Cosa dire di Milano? La città ci ha accolto con generosità, era previsto un incontro alla FNAC e una presentazione da Mondadori a piazza Duomo, gremite entrambe all'inverosimile. Come al solito, le domande dei lettori di Amélie sono stupefacenti, mai generiche ma precise, di gente che il libro l'ha letto davvero (era uscito da meno di una settimana), l'ha sottolineato, l'ha vissuto. Chicca Gagliardo, la giornalista che la presentava, è fra le più "antiche" e affezionate fan di Amélie, e anche il suo affetto e la sua curiosità sono risultate genuine.
E' passata quasi una settimana, e Né di Eva né di Adamo è all'undicesimo posto nella classifica dei libri stranieri più venduti, subito dopo Simenon (Il treno, al nono posto)e la Bartlett (Giorni d'amore e inganno). Sono soddisfazioni...
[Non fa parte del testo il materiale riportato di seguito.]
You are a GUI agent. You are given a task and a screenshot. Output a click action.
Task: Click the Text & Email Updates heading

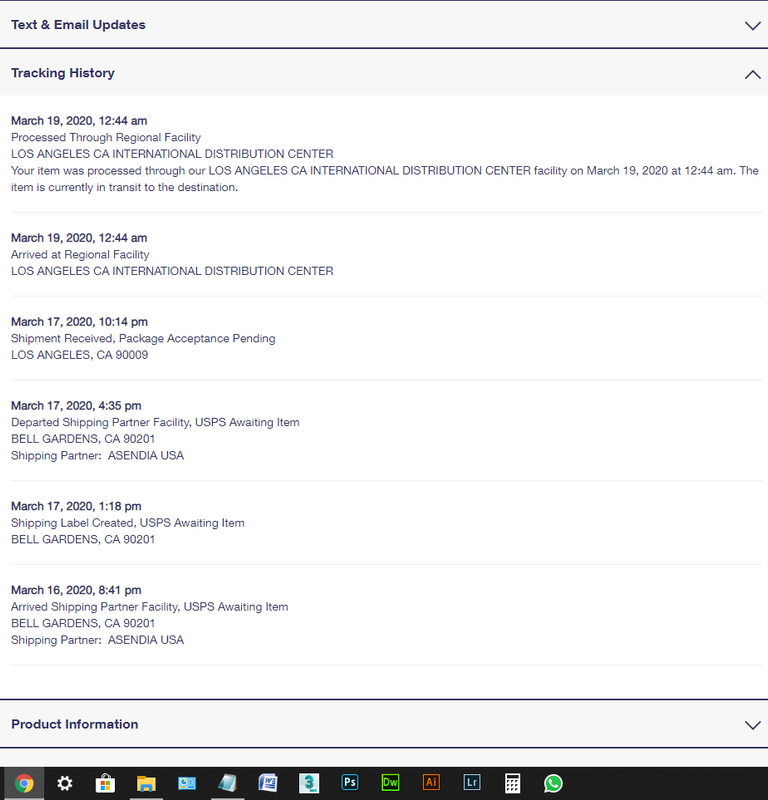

E a proposito di lettori, una mail ricevuta in casa editrice dopo Milano:
Ero il 26 febbraio al Fnac di Milano. Ho la tua firma sulla mia copia.
Abbastanza spesso vado alle presentazioni dei libri. Non ti conoscevo. Ho acquistato "Né di Eva né di Adamo" ed era questa la prima tua opera che mi accingevo a leggere. Ora andrò a cercare le altre, magari in francese. Pensavo di prestare il tuo libro a delle amiche, ma credo che non lo farò.Preferisco tenermelo.
Sono le 5 del mattino ed ho terminato adesso di leggere il tuo libro vivendo con te la gioia del volo coraggioso fino a Bruxelles e l'abbraccio fraterno del Samurai.
Scusa se sento il bisogno di darti del tu, Amélie. Ho 75 anni (potrei essere la tua nonna), e adesso, dopo la lettura, mi sembra di conoscerti.
Ti ho avuta davanti a me, ti ho sentita rispondere alle domande che ti faceva il pubblico, ti sto immaginando come una via di mezzo tra una nipotina ed una me stessa che non è riuscita - anche se l'avrebbe desiderato - ad esaminare la propria vita con la tua lucidità.
Grazie per le pagine che ho letto tutte d'un fiato, per poi tornare a rileggere, ridendo da sola, quelle che mi hanno anche commosso.
Scrivo subito queste righe perché probabilmente se aspettassi domani, non lo farei dato che solitamente sono una persona adeguata e quasi tranquilla.
Scrivo in italiano perché il mio francese scritto è spaventoso.Spero di non averti fatto perdere troppo tempo e ti ringrazio ancora.